## Stated task
Output the entries verbatim, from the first line of the entries through the line containing "pyautogui.click(x=652, y=62)", including both ends.

## Supplied data
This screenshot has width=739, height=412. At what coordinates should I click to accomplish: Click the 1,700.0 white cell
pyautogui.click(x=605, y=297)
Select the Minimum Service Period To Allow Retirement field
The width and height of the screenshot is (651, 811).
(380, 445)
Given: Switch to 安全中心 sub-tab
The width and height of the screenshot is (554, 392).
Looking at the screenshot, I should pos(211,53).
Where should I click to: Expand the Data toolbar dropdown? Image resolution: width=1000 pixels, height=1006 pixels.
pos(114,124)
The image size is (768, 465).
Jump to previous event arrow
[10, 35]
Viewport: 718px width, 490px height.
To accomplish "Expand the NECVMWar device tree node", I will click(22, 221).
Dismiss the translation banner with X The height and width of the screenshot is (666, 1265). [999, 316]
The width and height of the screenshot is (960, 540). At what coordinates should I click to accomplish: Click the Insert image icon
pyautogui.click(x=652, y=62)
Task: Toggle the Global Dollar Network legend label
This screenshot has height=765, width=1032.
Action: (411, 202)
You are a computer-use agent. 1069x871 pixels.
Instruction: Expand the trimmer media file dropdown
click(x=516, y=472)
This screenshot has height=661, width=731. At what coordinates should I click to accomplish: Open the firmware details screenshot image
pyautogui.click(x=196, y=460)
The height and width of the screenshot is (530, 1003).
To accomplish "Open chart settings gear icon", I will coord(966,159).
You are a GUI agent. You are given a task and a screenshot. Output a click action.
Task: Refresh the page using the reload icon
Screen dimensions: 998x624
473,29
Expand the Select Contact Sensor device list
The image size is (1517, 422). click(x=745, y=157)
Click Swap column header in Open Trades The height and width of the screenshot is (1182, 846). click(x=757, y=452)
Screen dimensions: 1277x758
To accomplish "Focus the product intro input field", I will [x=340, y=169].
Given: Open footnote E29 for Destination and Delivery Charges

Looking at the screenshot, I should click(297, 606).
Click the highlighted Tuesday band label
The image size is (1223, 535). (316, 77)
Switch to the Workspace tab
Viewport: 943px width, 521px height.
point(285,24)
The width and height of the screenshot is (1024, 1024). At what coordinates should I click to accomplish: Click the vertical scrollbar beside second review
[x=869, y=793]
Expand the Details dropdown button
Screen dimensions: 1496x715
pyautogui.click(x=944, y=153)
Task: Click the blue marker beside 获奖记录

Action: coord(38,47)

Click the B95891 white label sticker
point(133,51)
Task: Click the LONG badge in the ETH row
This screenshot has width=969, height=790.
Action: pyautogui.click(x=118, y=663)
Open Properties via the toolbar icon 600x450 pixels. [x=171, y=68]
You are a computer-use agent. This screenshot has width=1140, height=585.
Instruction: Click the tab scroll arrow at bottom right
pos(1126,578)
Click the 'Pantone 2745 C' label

## Solution to the exercise
This screenshot has width=739, height=412. At what coordinates should I click to accomplish: Click the 1,700.0 white cell
pyautogui.click(x=605, y=297)
Select the Minimum Service Period To Allow Retirement field
The width and height of the screenshot is (651, 811).
(380, 445)
Given: Switch to 安全中心 sub-tab
The width and height of the screenshot is (554, 392).
Looking at the screenshot, I should pos(211,53).
Where should I click to: Expand the Data toolbar dropdown? Image resolution: width=1000 pixels, height=1006 pixels.
pos(114,124)
The image size is (768, 465).
Jump to previous event arrow
[10, 35]
Viewport: 718px width, 490px height.
To accomplish "Expand the NECVMWar device tree node", I will click(22, 221).
Dismiss the translation banner with X The height and width of the screenshot is (666, 1265). [999, 316]
The width and height of the screenshot is (960, 540). At what coordinates should I click to accomplish: Click the Insert image icon
pyautogui.click(x=652, y=62)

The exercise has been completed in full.